### About this exercise
Check the data underneath for lines holding the word "agent", and state only how many you find.

[Dataset excerpts]
--- START ---
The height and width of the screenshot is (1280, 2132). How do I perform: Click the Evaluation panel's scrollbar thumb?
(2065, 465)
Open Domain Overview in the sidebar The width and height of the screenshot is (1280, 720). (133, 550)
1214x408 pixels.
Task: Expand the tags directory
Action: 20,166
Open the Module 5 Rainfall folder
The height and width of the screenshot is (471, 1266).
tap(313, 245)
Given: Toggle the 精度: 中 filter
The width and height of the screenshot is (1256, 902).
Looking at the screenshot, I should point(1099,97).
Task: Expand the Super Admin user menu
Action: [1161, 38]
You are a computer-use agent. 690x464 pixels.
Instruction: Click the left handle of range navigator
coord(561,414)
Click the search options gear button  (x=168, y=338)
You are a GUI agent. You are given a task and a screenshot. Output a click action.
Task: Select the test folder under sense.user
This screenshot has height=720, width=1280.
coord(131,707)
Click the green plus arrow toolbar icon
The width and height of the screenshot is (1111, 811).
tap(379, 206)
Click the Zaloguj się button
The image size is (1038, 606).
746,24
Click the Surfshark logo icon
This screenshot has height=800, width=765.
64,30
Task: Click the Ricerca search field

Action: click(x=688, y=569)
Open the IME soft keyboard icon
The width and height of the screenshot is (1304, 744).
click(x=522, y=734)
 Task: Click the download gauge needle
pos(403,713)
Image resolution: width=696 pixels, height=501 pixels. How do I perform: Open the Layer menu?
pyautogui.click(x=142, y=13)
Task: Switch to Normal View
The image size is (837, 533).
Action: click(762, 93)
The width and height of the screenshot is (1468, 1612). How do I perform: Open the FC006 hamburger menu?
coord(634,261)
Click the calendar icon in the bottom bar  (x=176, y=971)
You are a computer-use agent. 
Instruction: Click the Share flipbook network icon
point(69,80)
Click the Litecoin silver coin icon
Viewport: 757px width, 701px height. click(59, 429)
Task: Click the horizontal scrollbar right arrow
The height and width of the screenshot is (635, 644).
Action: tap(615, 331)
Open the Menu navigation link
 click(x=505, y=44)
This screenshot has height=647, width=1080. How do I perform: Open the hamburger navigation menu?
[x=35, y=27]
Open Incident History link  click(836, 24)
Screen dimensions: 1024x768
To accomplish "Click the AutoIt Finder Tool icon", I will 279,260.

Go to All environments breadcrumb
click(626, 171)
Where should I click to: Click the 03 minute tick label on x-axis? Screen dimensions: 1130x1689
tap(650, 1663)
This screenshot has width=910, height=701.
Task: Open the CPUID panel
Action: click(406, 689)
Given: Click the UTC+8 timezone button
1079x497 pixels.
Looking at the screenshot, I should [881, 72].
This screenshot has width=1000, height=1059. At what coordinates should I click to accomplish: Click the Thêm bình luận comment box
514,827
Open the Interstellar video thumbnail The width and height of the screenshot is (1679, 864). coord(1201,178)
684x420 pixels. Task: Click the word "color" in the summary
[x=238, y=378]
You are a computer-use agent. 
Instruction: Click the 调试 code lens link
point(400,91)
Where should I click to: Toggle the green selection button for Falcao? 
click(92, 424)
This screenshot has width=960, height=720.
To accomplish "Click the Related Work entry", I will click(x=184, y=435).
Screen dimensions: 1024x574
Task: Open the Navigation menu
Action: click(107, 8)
--- END ---
### Task answer
4